**RECORDS SUPPLIED:**
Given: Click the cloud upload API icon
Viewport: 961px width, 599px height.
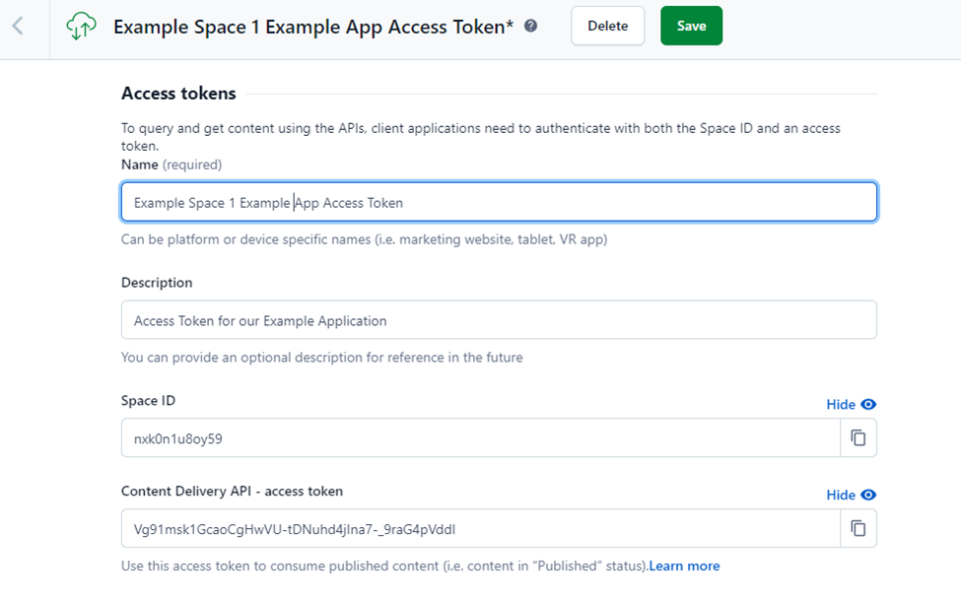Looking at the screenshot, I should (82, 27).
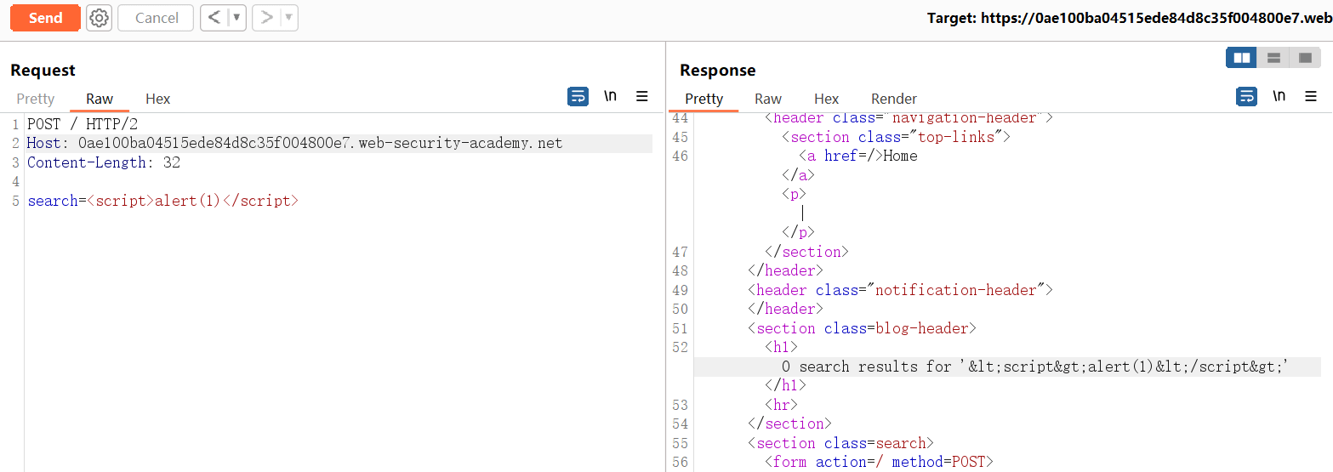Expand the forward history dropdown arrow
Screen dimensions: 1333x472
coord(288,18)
...
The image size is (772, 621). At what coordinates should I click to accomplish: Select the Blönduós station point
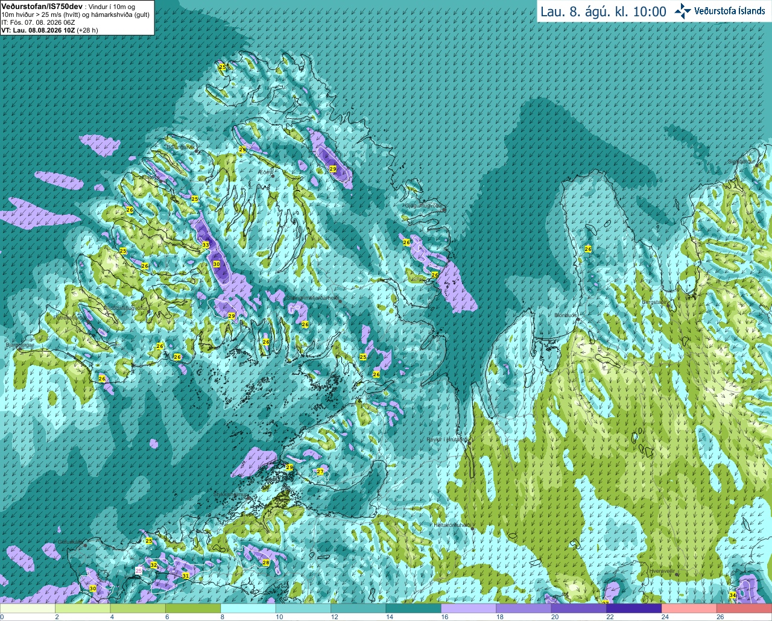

**EXERCISE DETAILS:**
Output the data from the line containing "Given: Click the cloud upload API icon" through the line containing "coord(288,18)", both ends included, and leave the pictures out.

**ANSWER TO THIS PROBLEM:**
Given: Click the cloud upload API icon
Viewport: 961px width, 599px height.
Looking at the screenshot, I should (82, 27).
Expand the forward history dropdown arrow
Screen dimensions: 1333x472
coord(288,18)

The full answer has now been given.